TASK TO CARRY OUT -
For the material below, output exactly the span from the line with "Task: Select Pago/Compra" to the line with "This screenshot has height=326, width=497.", including both, and nothing besides.

[RECORDS SHOWN — start]

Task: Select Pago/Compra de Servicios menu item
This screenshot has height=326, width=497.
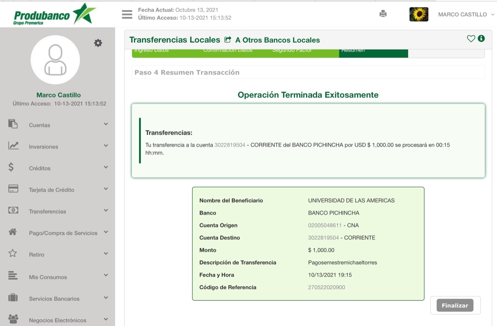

[RECORDS SHOWN — finish]
[RECORDS SHOWN — start]

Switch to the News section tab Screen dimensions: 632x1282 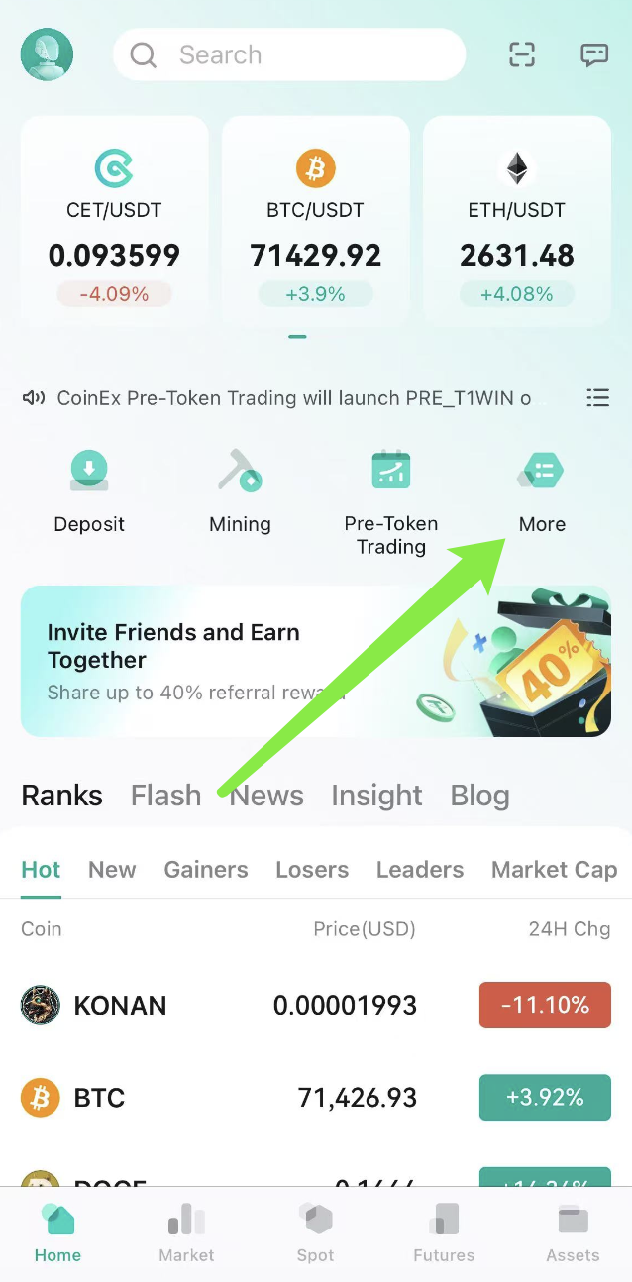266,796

[RECORDS SHOWN — finish]
[RECORDS SHOWN — start]

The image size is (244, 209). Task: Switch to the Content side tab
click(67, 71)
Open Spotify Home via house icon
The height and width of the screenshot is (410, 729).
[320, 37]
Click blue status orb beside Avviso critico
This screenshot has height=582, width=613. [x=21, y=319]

[RECORDS SHOWN — finish]

RESPONSE -
Task: Select Pago/Compra de Servicios menu item
This screenshot has height=326, width=497.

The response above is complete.